**Saved data entries**.
◆ ◆ ◆ ◆ ◆ ◆ ◆

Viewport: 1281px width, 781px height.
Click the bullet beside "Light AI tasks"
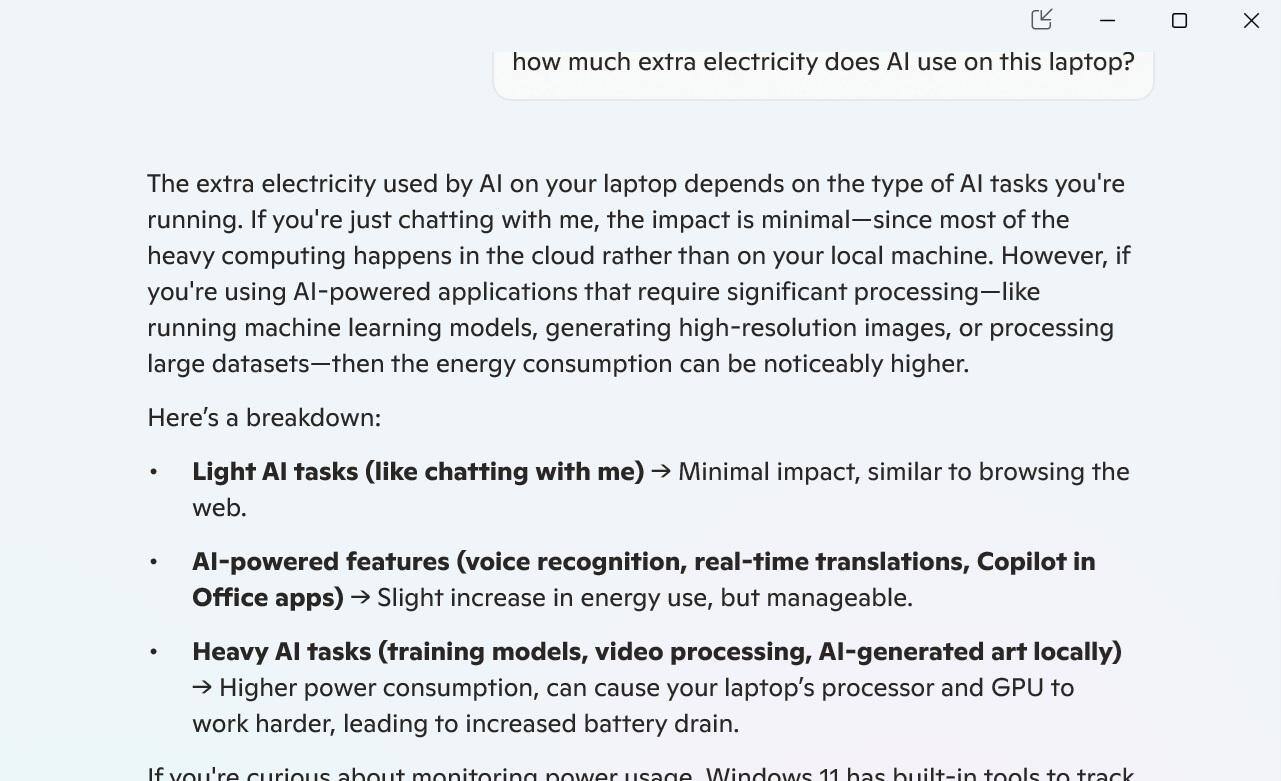coord(154,471)
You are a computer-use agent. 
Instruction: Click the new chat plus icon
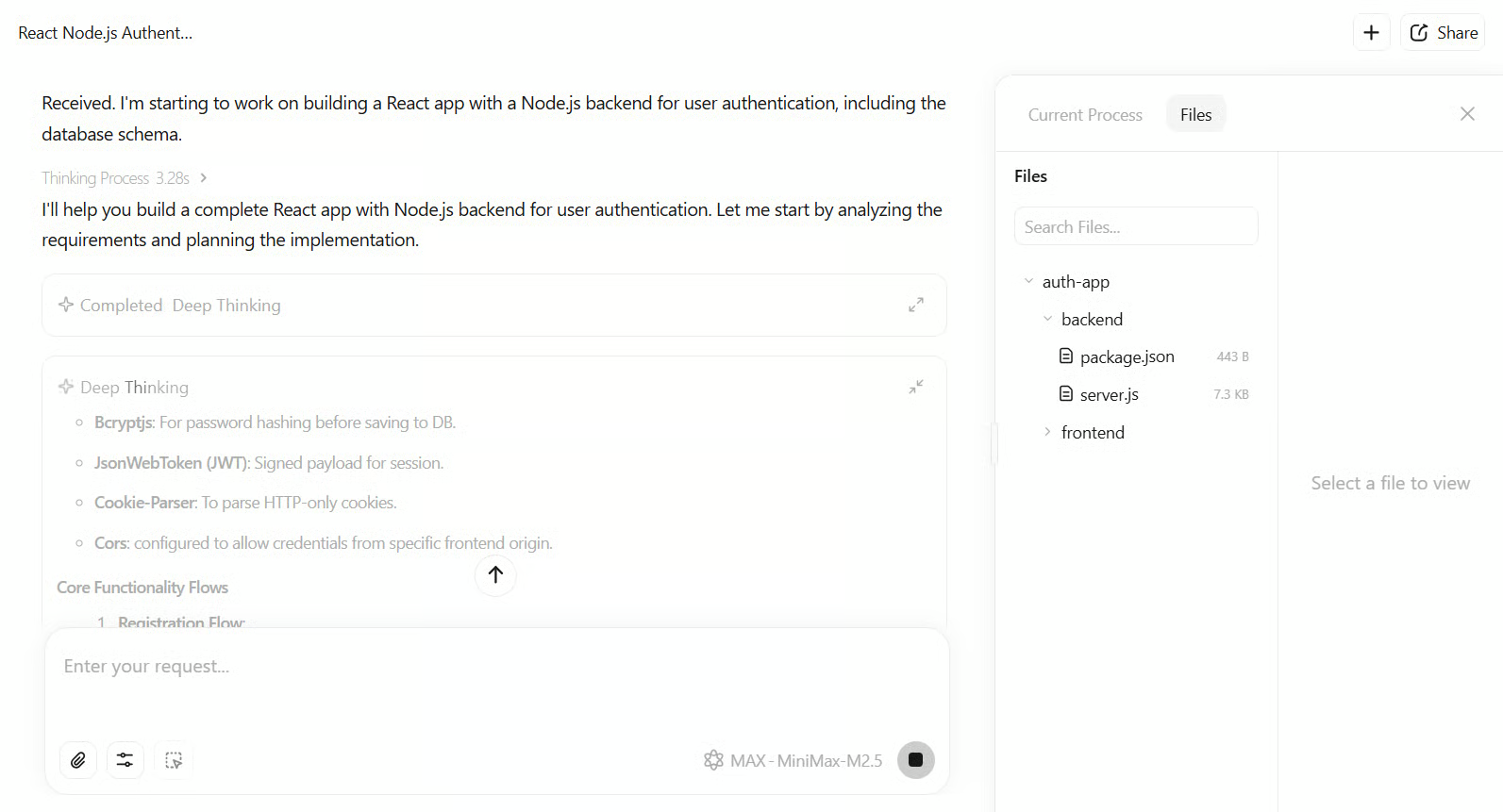pyautogui.click(x=1371, y=33)
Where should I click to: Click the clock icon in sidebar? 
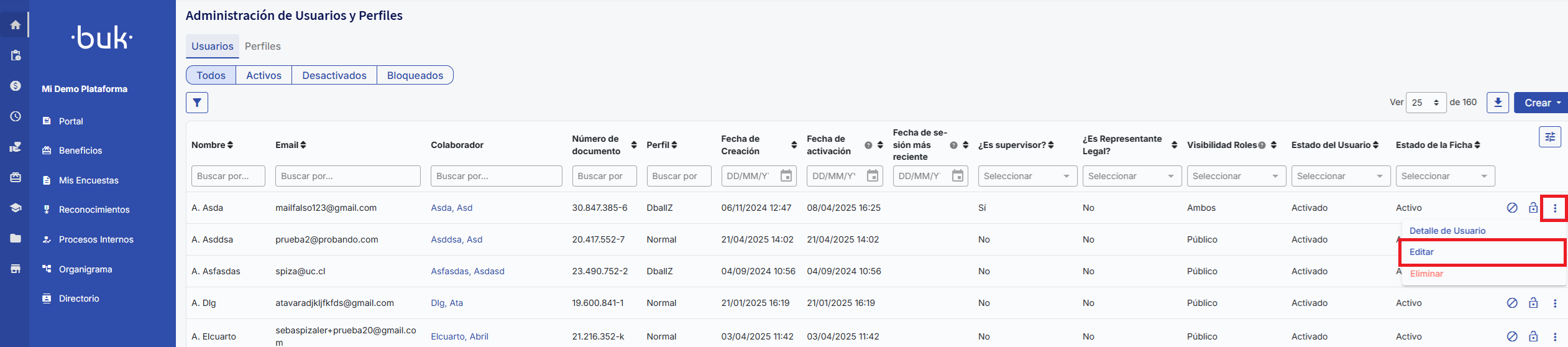coord(16,116)
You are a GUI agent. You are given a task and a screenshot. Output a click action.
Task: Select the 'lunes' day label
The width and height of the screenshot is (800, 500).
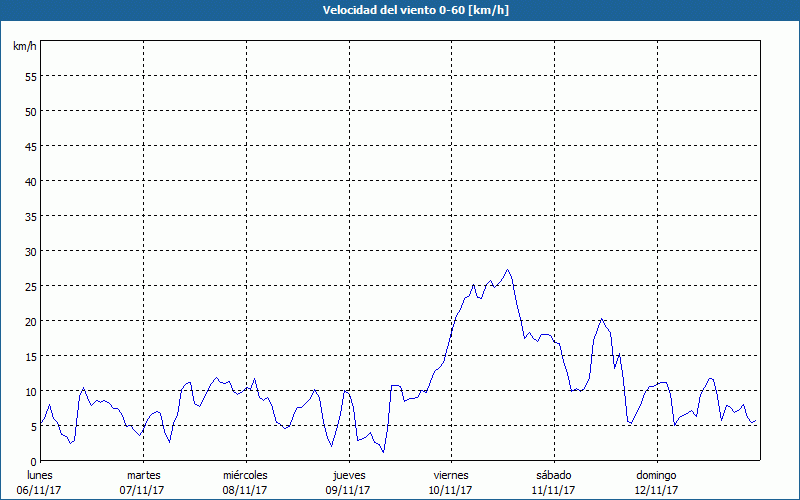point(40,475)
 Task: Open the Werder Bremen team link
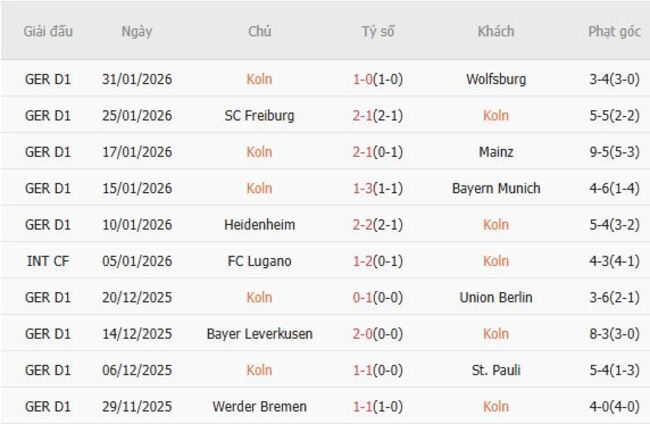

◆ ◆ ◆ ◆ ◆ ◆ ◆

What you return must match, line for line, the records from the line containing "The width and" through their end, with both ends included and no pictures.

The width and height of the screenshot is (800, 500).
point(40,475)
 Task: Open the Werder Bremen team link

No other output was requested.